- TÂCHES À RÉALISER -
**1.** Répondez aux questions suivantes d'après le texte fourni.
(a) Dans quelle ville Mengele s'est-il noyé ?
(b) Sous quel nom a-t-il été enterré à Embu ?
(c) En quelle année Robert Merle écrivait-il « La Mort est mon métier » ?
**2.** Selon le texte fourni, pourquoi les restes de Mengele sont-ils demeurés à l'Institut médico-légal de São Paulo ?
**3.** Recopiez le passage du texte fourni commençant par "Quel intérêt à" et se terminant par "qu’il en reste.", en substituant "Proche-Orient" à "Moyen-Orient".

- TEXTE FOURNI -
::::

Mengele ne fut jamais capturé et mourut le 7 février 1979 à l’âge de soixante-sept ans. Alors qu’il se baignait à Bertioga, une ville côtière près de São Paulo, il se noya, probablement victime d’une crise cardiaque. Il fut enterré à Embu sous le nom de Wolfgang Gerhard. Sa mort ne fut découverte qu’en 1985 et confirmée par des tests ADN en 1992. La famille refusa que ses restes fussent rapatriés en Allemagne. Ils demeurèrent donc à l’Institut médico-légal de São Paulo. En mars 2016, les os de Mengele furent légués à la médecine brésilienne et livrés aux manipulations des apprentis médecins de l’université de São Paulo.
Isabelle Fauvel
“La Disparition de Josef Mengele” d’Olivier Guez chez Grasset, Prix Renaudot 2017.
“Ces garçons qui venaient du Brésil” (The Boys from Brazil) de Franklin J. Schaffner (1978) avec Gregory Peck (Josef Mengele), Laurence Olivier (Ezra Lieberman) et James Mason (Eduard Seibert). (ci-contre)
“Fritz Bauer, un héros allemand” de Lars Kraume (2016), scénario de Lars Kraume et Olivier Guez.
En 1952, Robert Merle écrivait « La Mort est mon métier » où il faisait parler un criminel de guerre ayant dirigé un camp de concentration… Il ne savait pas qu’il créait un genre. Depuis on en sort plus… Les salauds sont devenus les héros même au corps défendant de ceux qui les décrivent négativement.
Je me refuse désormais à lire cette littérature qui se vend bien et qui s’écrit trop bien… Les bienveillantes, Le Liseur, etc…
Je préfère lire et relire Dora Bruder de Modiano ou le Journal d’Hélène Berr
Chez Philip Kerr, les monstres se portent bien aussi (et l’édition aussi.)
Etrange non?
Quel intérêt à remuer un passé si lointain ? Ces horreurs vous affligent ? alors regardez ce qui se passe actuellement au Moyen-Orient. Il est peut-être possible d’agir sur le présent. Vous ne pourrez pas dire : »on ne savait pas »
Il y a donc une nécessité à nous maintenir dans l’apologie de notre si grande complexité qui n’est autre que celle de la seule espèce qui tue non pas par la nécessité de la survie, mais par avidité et pour le plaisir. Désenchantée par notre interminable égocentrisme, de l’évidence de notre impossibilité d’évoluer vers la perfection de l’empathie et de bienveillance envers les plus fragiles, nous avons gardé un pied destructeur dans la Nature que je m’empresse de découvrir, ce qu’il en reste.

::::

- DONNÉES FOURNIES -
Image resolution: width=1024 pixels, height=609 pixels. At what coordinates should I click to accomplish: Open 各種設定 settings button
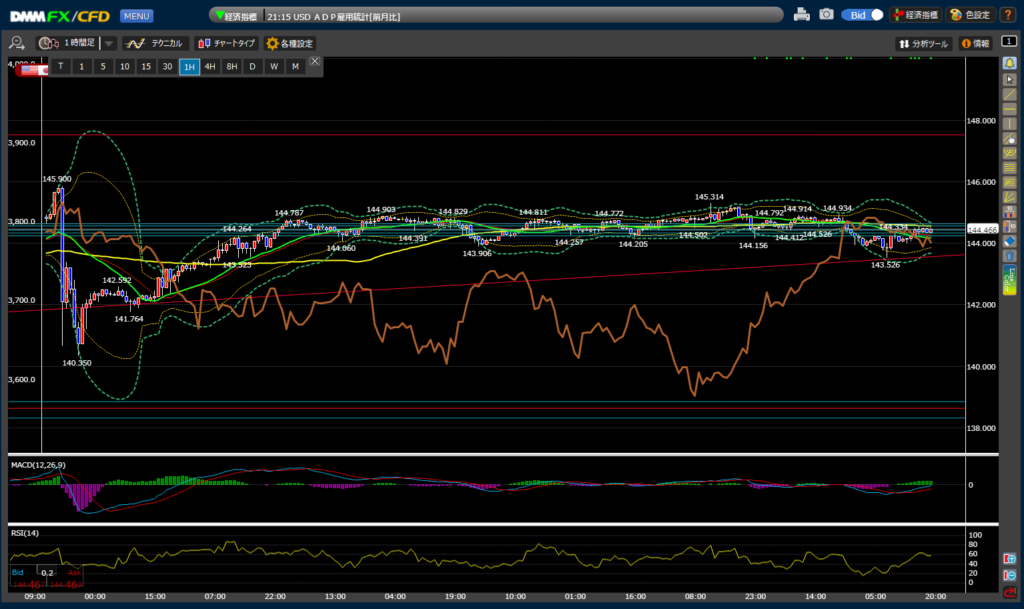tap(289, 43)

::::

- RÉPONSES PAR TÂCHE -
**1.**
(a) À Bertioga, une ville côtière près de São Paulo.
(b) Sous le nom de Wolfgang Gerhard.
(c) En 1952.

**2.** Ils y sont demeurés parce que sa famille a refusé qu'ils soient rapatriés en Allemagne.

**3.**
Quel intérêt à remuer un passé si lointain ? Ces horreurs vous affligent ? alors regardez ce qui se passe actuellement au Proche-Orient. Il est peut-être possible d’agir sur le présent. Vous ne pourrez pas dire : »on ne savait pas »
Il y a donc une nécessité à nous maintenir dans l’apologie de notre si grande complexité qui n’est autre que celle de la seule espèce qui tue non pas par la nécessité de la survie, mais par avidité et pour le plaisir. Désenchantée par notre interminable égocentrisme, de l’évidence de notre impossibilité d’évoluer vers la perfection de l’empathie et de bienveillance envers les plus fragiles, nous avons gardé un pied destructeur dans la Nature que je m’empresse de découvrir, ce qu’il en reste.